Given task: Please update every line of the listing below by replacing "dropdown" with "drop-down menu", leaving everything else unchanged.

[Interface element listing]
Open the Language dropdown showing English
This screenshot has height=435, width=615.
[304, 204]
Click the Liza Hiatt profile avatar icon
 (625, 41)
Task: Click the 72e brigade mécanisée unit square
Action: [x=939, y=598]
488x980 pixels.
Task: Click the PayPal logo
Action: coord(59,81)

Solution below:
Open the Language drop-down menu showing English
This screenshot has height=435, width=615.
[304, 204]
Click the Liza Hiatt profile avatar icon
 (625, 41)
Task: Click the 72e brigade mécanisée unit square
Action: [x=939, y=598]
488x980 pixels.
Task: Click the PayPal logo
Action: coord(59,81)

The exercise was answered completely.